> **ASSIGNMENT**
Records follow. Print exactly the lines from the one that has "Expand the Help icon dropdown arrow" through the one that has "Given: Clear the", inclusive, and omit the pictures.

> **MATERIAL FOR THIS TASK**
++++

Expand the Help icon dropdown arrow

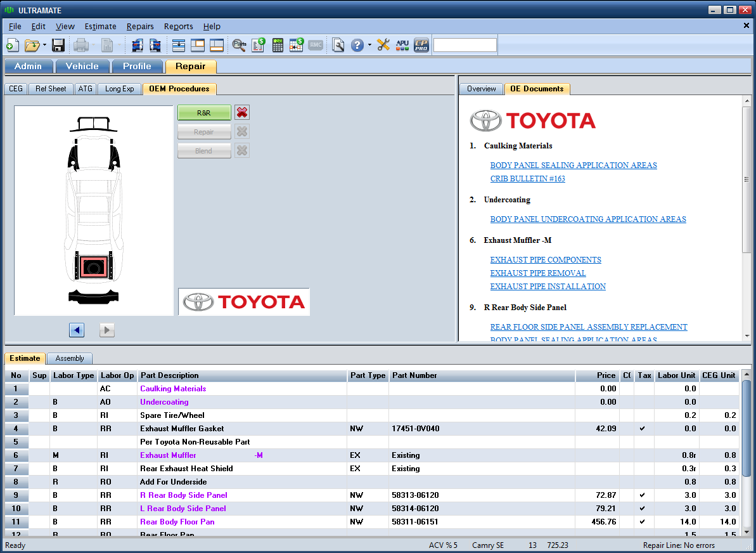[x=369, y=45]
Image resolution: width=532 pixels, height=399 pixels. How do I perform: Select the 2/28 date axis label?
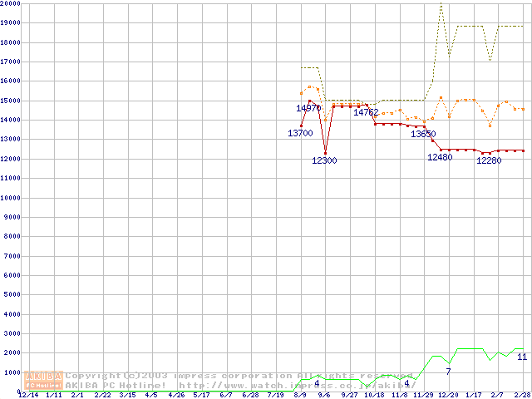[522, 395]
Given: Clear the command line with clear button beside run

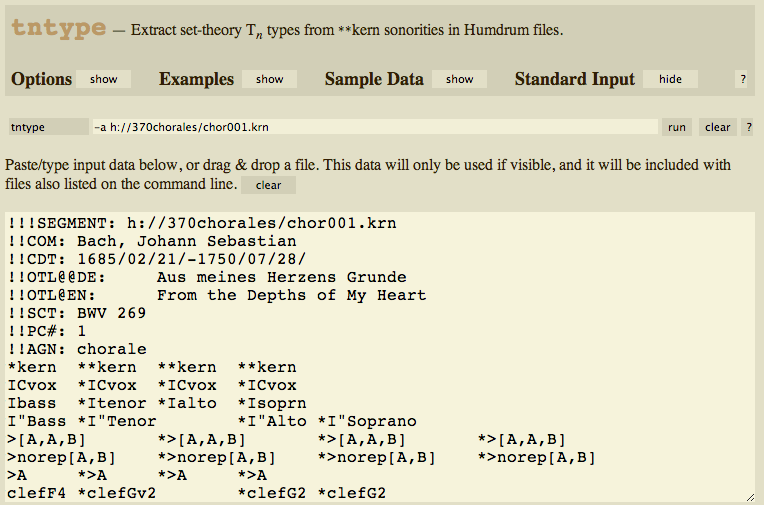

++++

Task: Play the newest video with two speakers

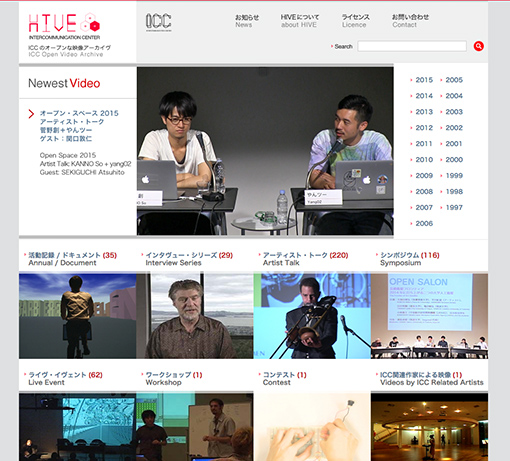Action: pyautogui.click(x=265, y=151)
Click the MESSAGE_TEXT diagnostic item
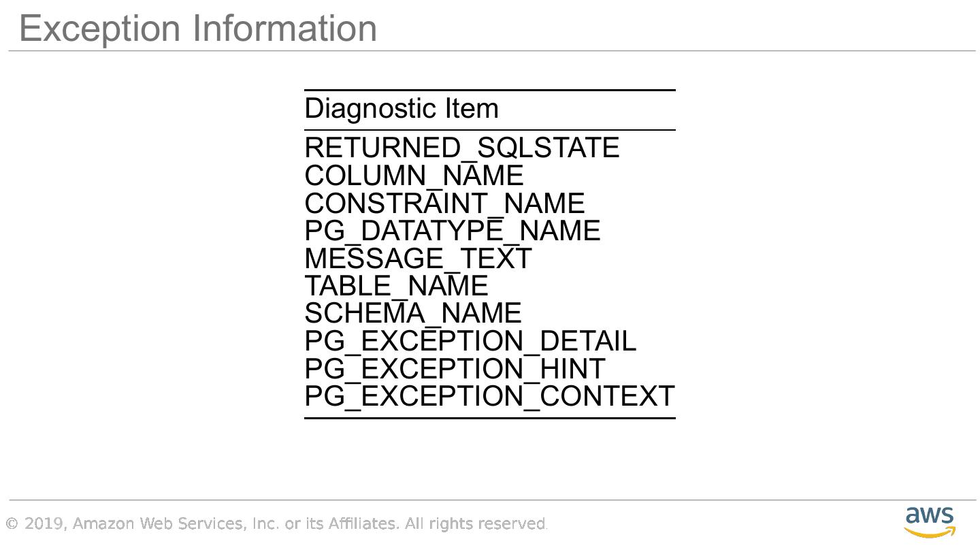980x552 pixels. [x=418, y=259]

++++

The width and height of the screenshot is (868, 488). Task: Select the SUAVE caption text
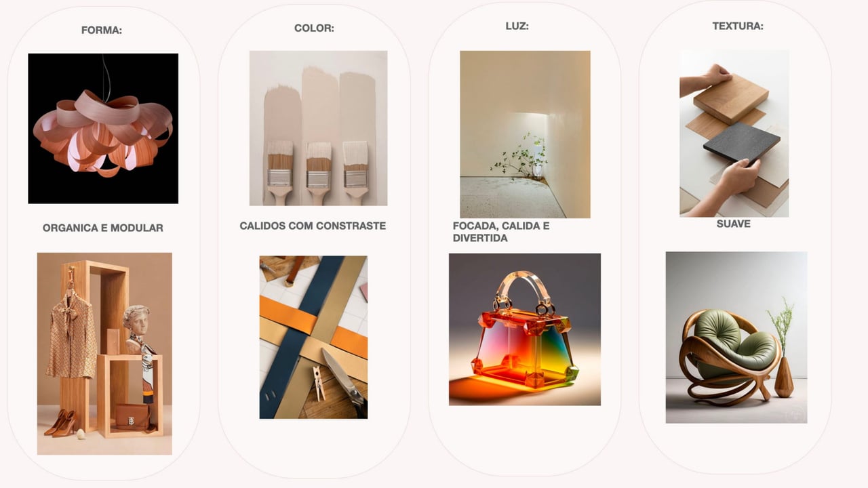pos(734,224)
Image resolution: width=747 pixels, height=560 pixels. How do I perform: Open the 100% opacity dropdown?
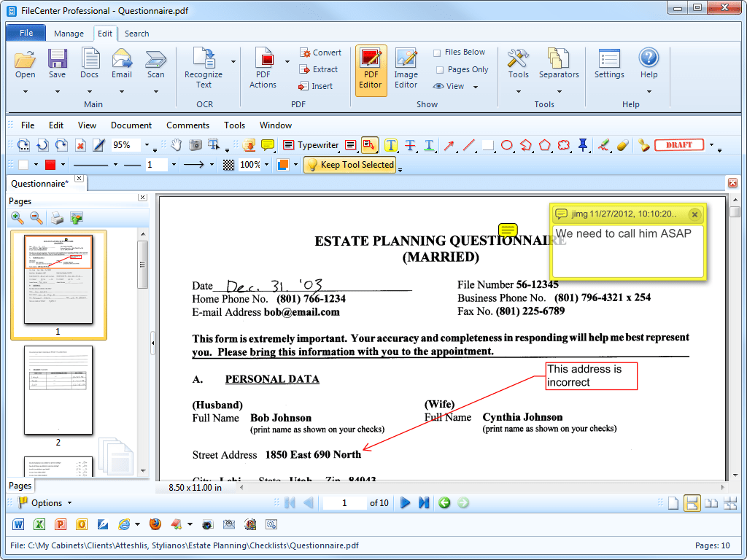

++++

> **YOUR SOLUTION**
Expand the Help icon dropdown arrow

[x=369, y=45]
Image resolution: width=532 pixels, height=399 pixels. How do I perform: Select the 2/28 date axis label?
[522, 395]
Given: Clear the command line with clear button beside run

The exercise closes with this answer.